Clinical presentations are heterogeneous in Parkinson's disease, meaning that symptoms can vary widely, with FDG-PET brain patterns resembling those seen in other neurodegenerative diseases like Dementia with Lewy bodies (DLB) and Alzheimer's disease, the researchers explained.
Moreover, while FDG-PET brain patterns have been previously associated with Parkinson's disease, few studies have explored whether early scans can offer long-term prognostic information, they added.
To that end, the group analyzed imaging from 49 patients with clinical diagnoses of early disease and compared patterns on FDG-PET baseline scans with outcomes in individuals eight years later. They divided the cohort into two groups, those with typical (n = 26) and atypical cortical metabolism (n = 23).

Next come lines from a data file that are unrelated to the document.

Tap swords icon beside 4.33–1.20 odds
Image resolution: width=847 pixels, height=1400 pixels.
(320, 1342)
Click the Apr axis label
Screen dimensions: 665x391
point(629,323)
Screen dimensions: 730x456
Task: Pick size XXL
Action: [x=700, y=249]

According to the findings, patients with atypical brain hypometabolic patterns showed higher incidence of dementia (60% vs. 3%), hallucinations (56% vs. 7%), and faster motor decline compared with the typical pattern group.
"Importantly, despite presenting brain hypometabolic patterns resembling other neurodegenerative conditions, all the patients included in the atypical pattern group had a confirmed idiopathic [Parkinson's disease] clinical diagnosis," the researchers wrote.

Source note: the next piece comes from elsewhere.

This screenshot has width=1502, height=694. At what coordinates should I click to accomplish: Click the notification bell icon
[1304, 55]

Ultimately, the results expand on the authors' previous work, where they showed an increased risk for dementia at four years in Parkinson's disease patients with Alzheimer's disease-like and DLB-like brain hypometabolic patterns, they wrote. Future work is planned to confirm that FDG-PET scans can differentiate these patients and stratify them based on risk, they noted.
"The present findings show that single-subject brain FDG-PET hypometabolism represents a strong risk factor for long-term cognitive and motor progression in Parkinson's disease," the group concluded.